Which of course leaves you with a paradox.

The fact is Ohm simply stated, once it settles into a stable state the voltage across the circuit is the sum of the current times the resistances of the parts.

^{simulate this circuit – Schematic created using CircuitLab}

\$E = I.R1 + I.R2 + I.R3\$

Where R3 is whatever resistance the diode settles into. As such, it does not matter whether R3 is a diode or not. Which of course is correct. Maxwell, on the other hand, implies that since the circuit contains a non-linear element, the formula does not apply, which of course, is wrong.
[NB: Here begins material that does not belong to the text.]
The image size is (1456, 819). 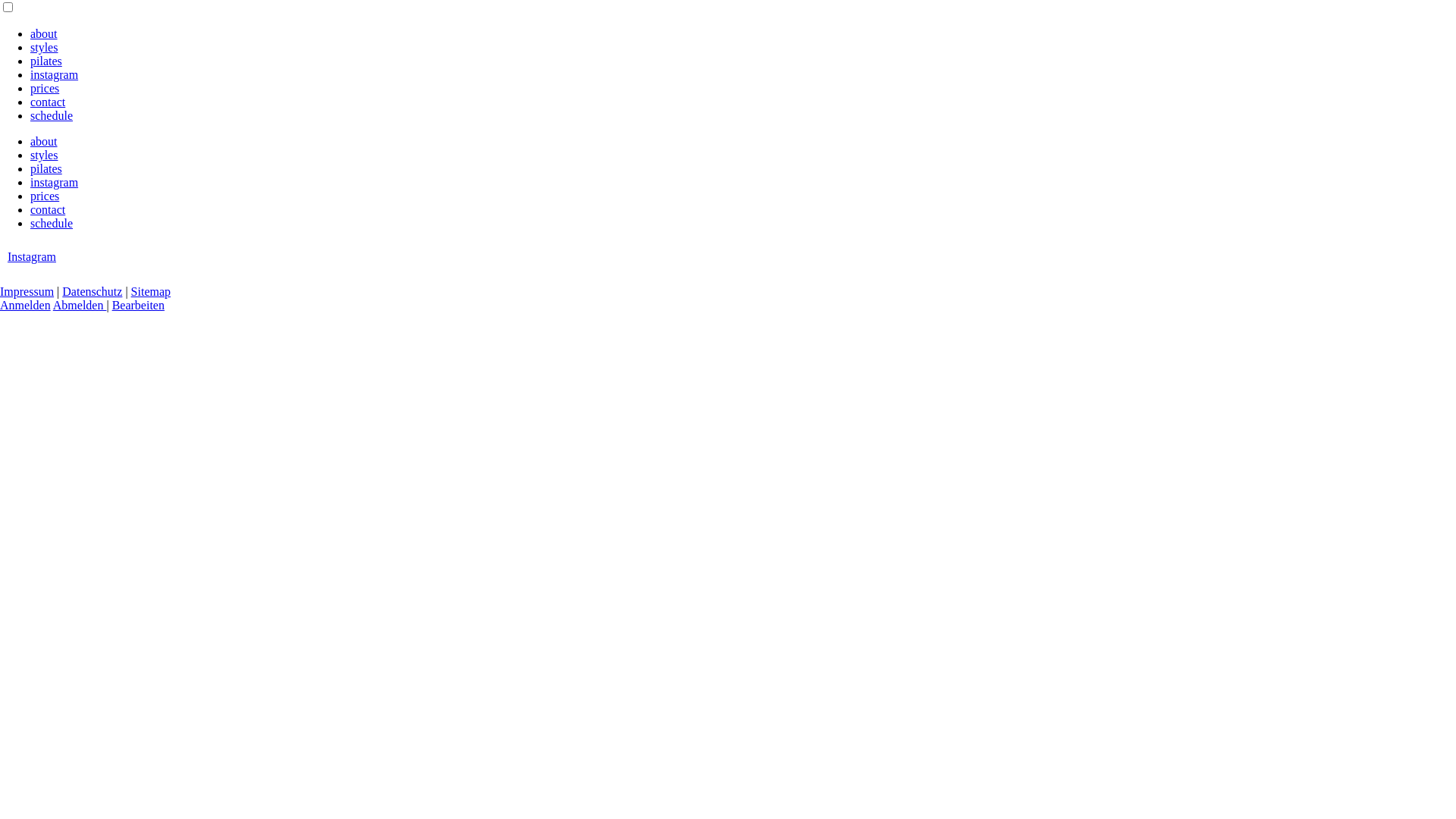 I want to click on 'pilates', so click(x=30, y=60).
So do we believe what Maxwell wrote was an error in oversimplification and go with what Ohm really said, or do we throw away what Ohm really said and go with Maxwell's simplification which leaves non-linear parts out in the cold?

If you believe a diode does not fit your mental model of Ohm's Law, then your model of Ohm's Law is actually Maxwell's Law. Something that needs to be qualified as being a subset of Ohm's thesis. If you believe a diode does fit the model then you are really quoting Ohm's thesis.

As I said, it is not black and white. In the end, it does not really matter since it changes nothing.